Но стрихнина он в квартире не хранил. Не было никаких оснований предполагать, что лектор сам положил яд в один из леденцов или вообще намеревался покончить с собой. И никого нельзя было заподозрить в покушении на его жизнь.

Вдова оплакивала его смерть. Три взрослые дочери тоже. Коллеги и знакомые выражали искреннее соболезнование. У покойного не было долгов. У него не было тайных любовных связей или разорительных пороков. Он не таил честолюбивых замыслов. Ему не грозили ни шантаж, ни денежные вымогательства, ни ростовщики.

Его смерть на Лангелиние была загадочна и необъяснима. Самое тщательное полицейское расследование не пролило на нее свет. И тело лектора Бломме было предано земле.

Глава 3

Через много лет после смерти лектора Бломме в одном из копенгагенских домов собралась группа людей. Был тихий погожий июньский вечер, кусты сирени и акации цвели точно так же, как и в то лето.

Гости поднимались по лестнице, покрытой красной дорожкой, и оставляли в прихожей пальто, шарфы и зонты. Кое-кому приходилось снимать и калоши. Погода стояла безоблачная, но эти люди берегли свое здоровье.

Большинство гостей приехали на своих машинах. Некоторые приехали на трамвае. Один пришел пешком.

Они съехались со всех концов страны, чтобы встретиться в этот летний вечер, хотя, собственно говоря, ничего не знали друг о друге. Они расстались много лет назад и сильно переменились за истекшие годы. Они обзавелись очками, животами и усами. Они полысели и поседели. Одни стали худыми и костлявыми, другие потолстели и обрюзгли.

Они изменились до неузнаваемости.

Они сердечно трясли друг другу руки, так что позвякивали запонки на манжетах. Они говорили друг другу «ты», слегка смущаясь, потому что не узнавали друг друга, и им приходилось прежде всего называть себя.

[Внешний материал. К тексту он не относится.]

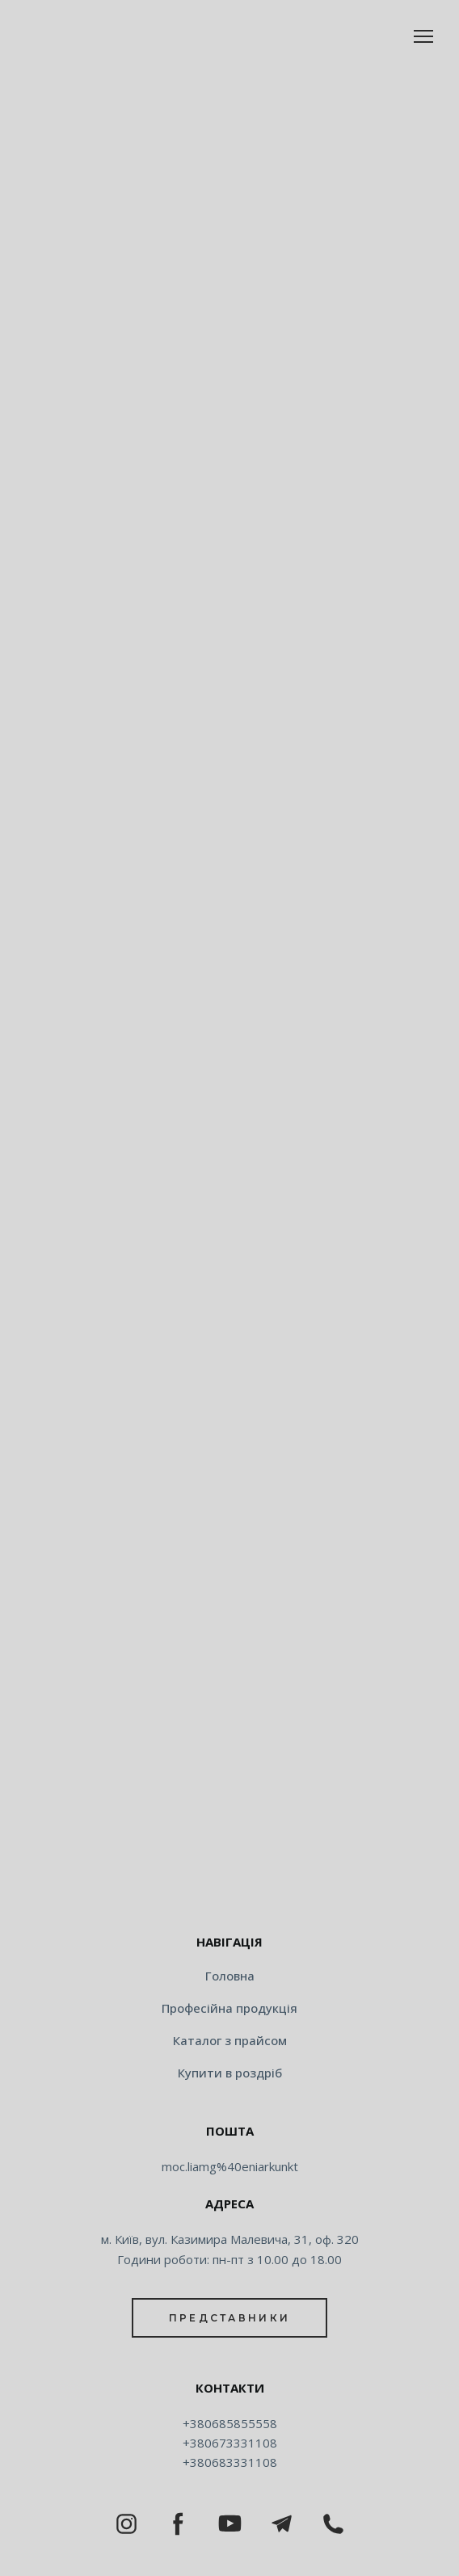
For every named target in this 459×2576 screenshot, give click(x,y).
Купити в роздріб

Всем им было по сорок три года. Мужчины в расцвете лет. Зрелые, опытные мужи, полные сил и энергии. Люди с солидным положением, облеченные ответственностью и властью. Занятые люди, которым дорога каждая минута. Им пришлось отложить много важных дел, чтобы встретиться в этот вечер.

Прибывшие были одеты по-праздничному. Фраки с иголочки, белоснежные манишки. Кое у кого орденские ленточки в петлицах.

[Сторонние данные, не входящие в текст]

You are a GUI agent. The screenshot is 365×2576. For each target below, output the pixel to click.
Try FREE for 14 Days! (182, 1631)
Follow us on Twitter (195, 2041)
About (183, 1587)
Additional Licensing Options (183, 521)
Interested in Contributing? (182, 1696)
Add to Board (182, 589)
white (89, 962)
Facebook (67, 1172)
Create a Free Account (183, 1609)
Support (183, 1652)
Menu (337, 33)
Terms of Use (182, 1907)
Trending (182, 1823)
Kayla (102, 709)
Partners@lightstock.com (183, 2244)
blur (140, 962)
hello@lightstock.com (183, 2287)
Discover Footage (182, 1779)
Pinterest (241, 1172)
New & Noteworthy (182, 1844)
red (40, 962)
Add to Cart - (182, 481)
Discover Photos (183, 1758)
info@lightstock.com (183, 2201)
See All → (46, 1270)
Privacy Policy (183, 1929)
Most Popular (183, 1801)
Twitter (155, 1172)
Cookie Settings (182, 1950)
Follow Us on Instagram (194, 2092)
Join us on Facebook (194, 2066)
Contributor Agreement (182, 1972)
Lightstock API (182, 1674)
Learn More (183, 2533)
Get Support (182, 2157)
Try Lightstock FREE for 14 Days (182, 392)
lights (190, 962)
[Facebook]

Только один явился в будничном пиджаке. В потертом до блеска пиджаке с чересчур короткими рукавами и в чересчур коротких брюках. На нем был какой-то диковинный, длинный, скрученный жгутом красный галстук и чудные ботинки со стоптанными подметками. У него были длинные волосы и черная борода. Он угрюмо приветствовал остальных, близоруко разглядывая их сквозь маленькие старомодные очки. Он не был похож на других гостей. Но он попал сюда не случайно. Все настаивали, чтобы он непременно присутствовал на этой встрече. И его встретили дружелюбно и сердечно, всячески оберегая от возможных оскорблений со стороны лакеев.

Гостиная была обита розовым штофом. Золоченые бра разливали бронзовый свет. Убранство гостиной сочетало домашний уют со светской изысканностью.

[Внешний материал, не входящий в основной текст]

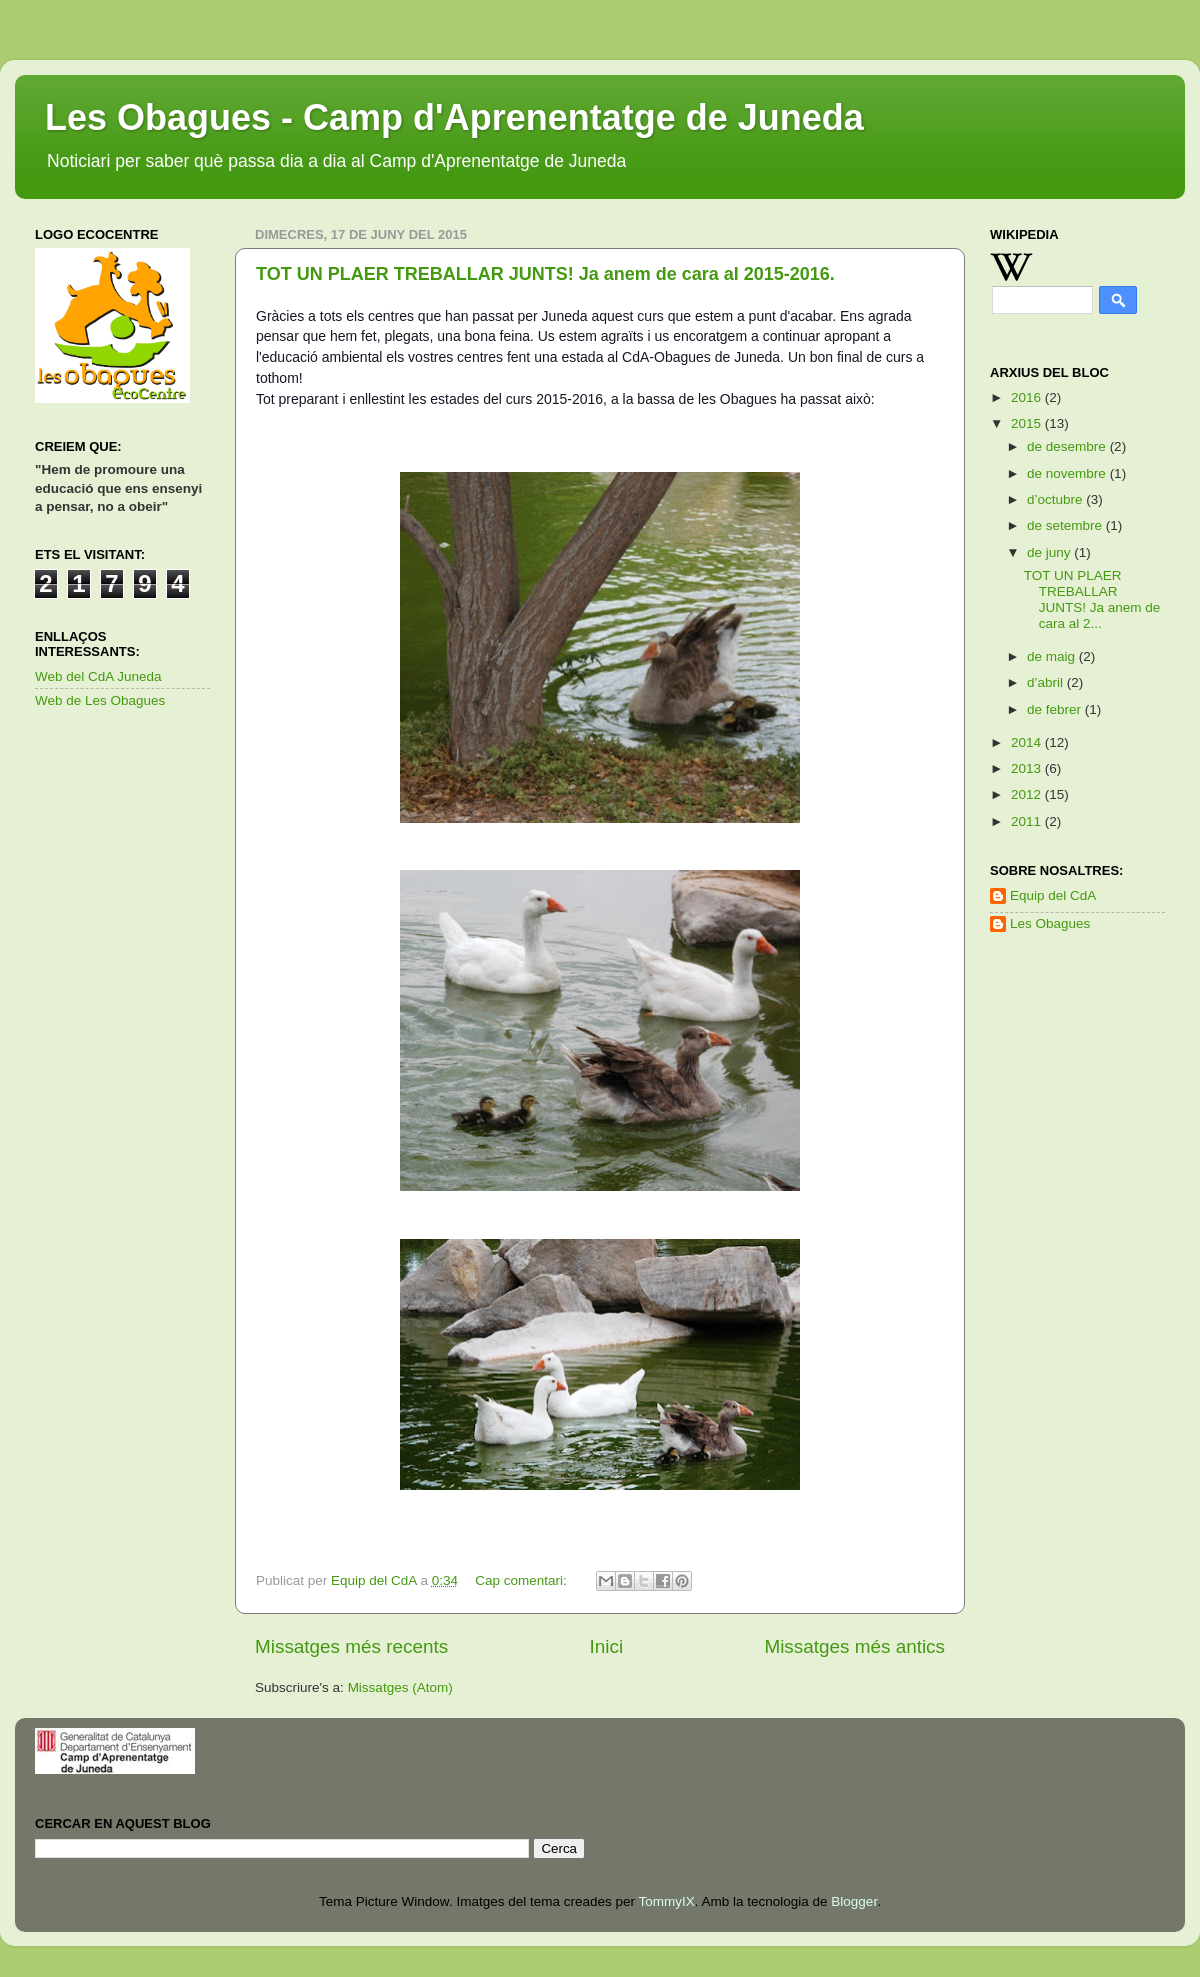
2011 (1028, 821)
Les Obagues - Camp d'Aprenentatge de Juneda (454, 117)
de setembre (1066, 525)
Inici (607, 1646)
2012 (1028, 794)
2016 (1028, 397)
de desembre (1068, 446)
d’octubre (1056, 499)
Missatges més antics (854, 1646)
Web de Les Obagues (100, 700)
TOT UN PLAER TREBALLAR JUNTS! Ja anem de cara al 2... (1092, 600)
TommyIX (666, 1901)
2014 (1028, 742)
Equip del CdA (1053, 895)
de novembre (1068, 473)
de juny (1050, 552)
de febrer (1056, 709)
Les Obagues (1050, 923)
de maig (1053, 656)
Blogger (854, 1901)
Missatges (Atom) (400, 1687)
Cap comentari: (522, 1580)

В соседней комнате стоял накрытый стол, украшенный свечами, цветами, Даннеброгом и искусно сложенными салфетками. Метрдотель кружил вокруг стола, проверяя, все ли в порядке.

Собравшиеся угощали друг друга сигарами и стряхивали пепел в затейливые фарфоровые и фаянсовые пепельницы, расписанные библейскими сюжетами. Они смеялись, вспоминая старые времена и старые проказы, и говорили на том особом жаргоне, который, точно язык масонов, понятен только посвященным.

Члены юбилейного комитета все время хлопотали, обходили собравшихся с подписными листами и время от времени бросались встречать новых гостей.

Наконец все были в сборе. Девятнадцать человек. Адвокаты, врачи, ученые, дельцы, педагоги, судья, священник, офицер.

И среди них убийца. Человек, который много лет тому назад положил яд в леденец лектора Бломме.

Глава 4

В больнице начинается утренний обход. Торжественная церемония смотра, которая повторяется изо дня в день с удивительной точностью.

Главный врач, окруженный своим штабом, делает первый шаг вперед, и вся процессия трогается следом за ним по коридорам больницы. От отделения к отделению несутся звонки, предупреждающие о начале смотра, чтобы к торжественной минуте все были в полной боевой готовности.

Сестры в отглаженных халатах стоят навытяжку. Молодые практиканты-фельдшера замерли по стойке «смирно». Лежачие больные силятся вытянуть руки по швам. Простыни расправлены, коврики выровнены в одну линию. Нигде ни морщинки, все соответствует инструкции. В эти минуты ни один пациент не смеет заикнуться о судне. Крепись, пока не кончится смотр. Умирать в торжественный час обхода больным также строжайше запрещено.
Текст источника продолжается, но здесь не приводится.